La forma de Estado, en ese contexto, no es más que un asunto de organización social: no es, ni puede ser, una cuestión de principios, aún siéndola en otro plano de la reflexión, que ponga en riesgo otros valores de mayor calado y de indiscutible mayor importancia.
Dicho todo esto, me manifiesto republicano. Y punto. Creo que la democracia representativa como la nuestra -con Zarzuela incluida- es la forma más eficaz de estructuración de la sociedad: más incluso que la democracia directa, que es un régimen que protege a las mayorías y abandona a su suerte a las minorías. Creo que la idea republicana, es decir, representativa y constitucional, con Rey o sin él, permite la elección de representantes, el equilibrio político, el diálogo y el pacto y, en consecuencia, la armonía social.
Durante el debate constitucional, el PSOE, en un acto de ingenua provocación que descolocaba al PCE, propuso una enmienda “republicana”, que vista con la perspectiva del tiempo no era más que un recurso de presión en la lógica del pacto y el trueque político inmediato. Los demás, muchos socialistas incluidos, entendieron que la monarquía del Rey Juan Carlos aseguraba una forma de Estado que protegía la convivencia en un escenario complejo a la salida de la dictadura, y el tiempo ha ido fortaleciendo semejante idea hasta demostrarnos que, con independencia del atavismo que supone dejar la jefatura del estado a una familia, el actual régimen monárquico nos priva de un encendido debate que, conociéndonos, terminaría en un conflicto más allá de las razones y más cerca de las viejas pasiones que siempre han detenido el curso de nuestra historia común.
El discurso del Rey, que desde luego no dará título a película alguna, estaba condicionado por la indignante actuación de su yerno. La institución monárquica, ausente de la primera fila de la política nacional y limitada a actuar como garante de determinadas cuestiones definidas en la Constitución, está enfrentándose estos días al ojo escrutador de una sociedad, la española, abochornada por el comportamiento de quien, el tiempo lo dirá, parece más un advenedizo que un sujeto adecuado para ocupar la tercera fila que le corresponde en los asuntos de esa Casa.

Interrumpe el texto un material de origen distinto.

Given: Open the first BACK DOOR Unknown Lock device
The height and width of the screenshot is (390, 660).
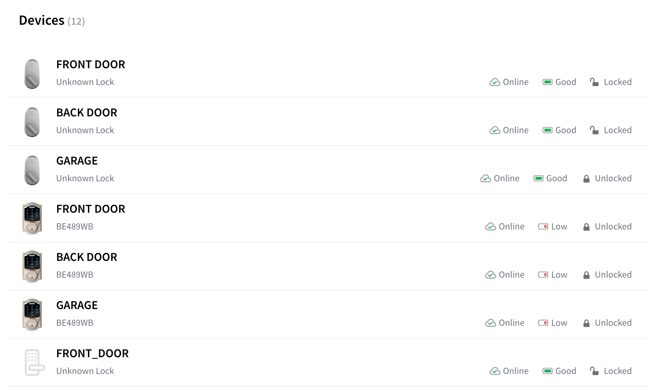Looking at the screenshot, I should click(x=328, y=122).
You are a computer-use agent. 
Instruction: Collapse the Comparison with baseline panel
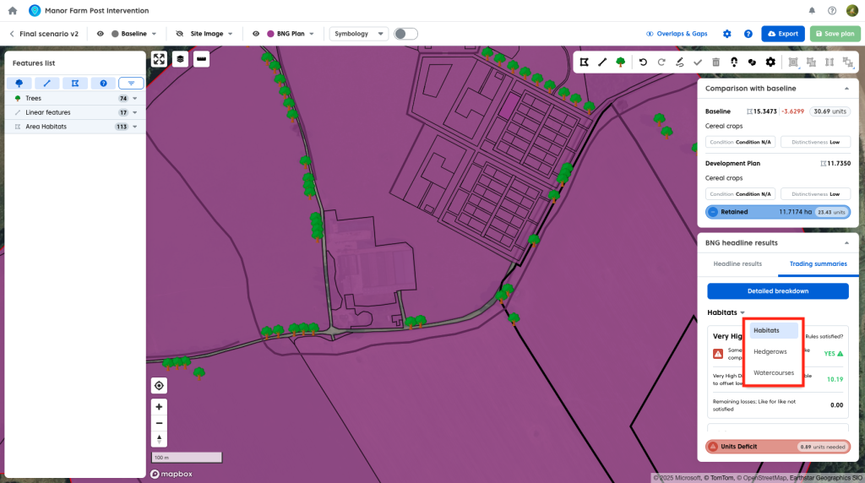pos(846,88)
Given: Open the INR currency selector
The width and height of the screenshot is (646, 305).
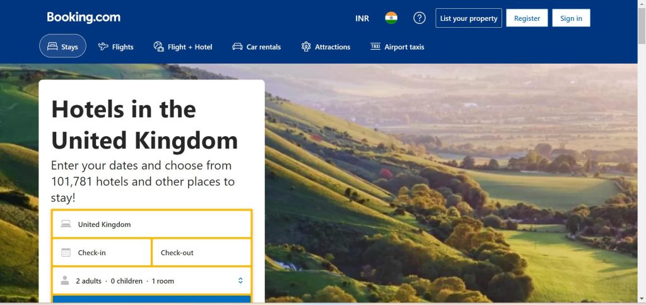Looking at the screenshot, I should pos(362,18).
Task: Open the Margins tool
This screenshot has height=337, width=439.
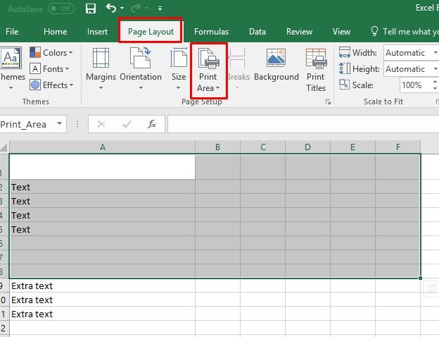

Y por eso, las palabras del Rey recordándonos un concepto básico de nuestra Constitución como es nuestro estado de derecho que supone una justicia igual para todos, no suenan vacías entre la clásica palabrería de los buenos motivos navideños, sino que resuenan como una advertencia para que los españoles no caigamos en la tentación del desasosiego y el abandono a una Institución que ha contribuido a la cohesión político social de nuestro país durante treinta y seis años fundamentales.

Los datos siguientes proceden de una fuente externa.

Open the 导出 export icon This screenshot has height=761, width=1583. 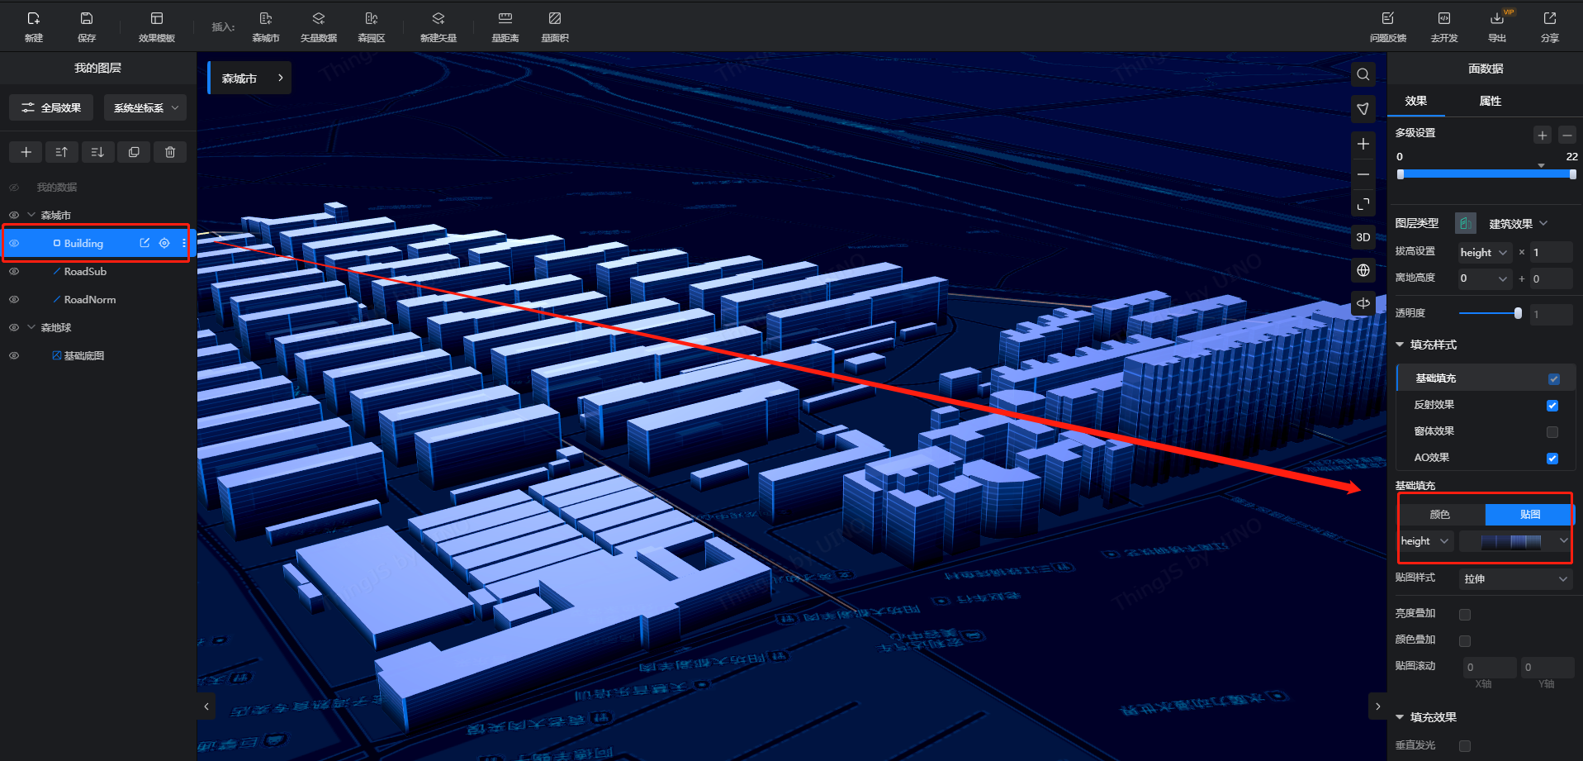(1496, 19)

La forma de Estado no es asunto prioritario en mi ideario, siempre y cuando la democracia sea real y el funcionamiento de las instituciones esté marcado por la Constitución y las leyes. Urdangarín podría hacer prioritario un cambio de opinión, pero el Rey apacigua mis temores y asienta la idea de que, desde mis opiniones de izquierda, sigue siendo más importante superar ensoñaciones sentimentales del pasado, y fijar la atención en la parte del ideario de mi ideología que habla de justicia social, igualdad, libertad y derechos civiles, políticos, económicos y sociales para todos. Ideario en el que, aprovecho, tampoco cabe ningún principio inamovible sobre este tedioso asunto de la organización territorial del estado, el federalismo, el autonomismo y toda esa literatura de la llamada España plural que ha sido el espejismo que ocultaba las razones que dieron lugar a la existencia, en su día, de un proyecto transformador como lo ha sido el PSOE durante más de ciento veinte años – y en cuya historia, por más que releo, no encuentro referencias ni en Pablo Iglesias, Prieto o Largo ni a la república ni a los estados dentro del estado como ejes de su programa máximo, que era y es, más emancipador que administrativo- .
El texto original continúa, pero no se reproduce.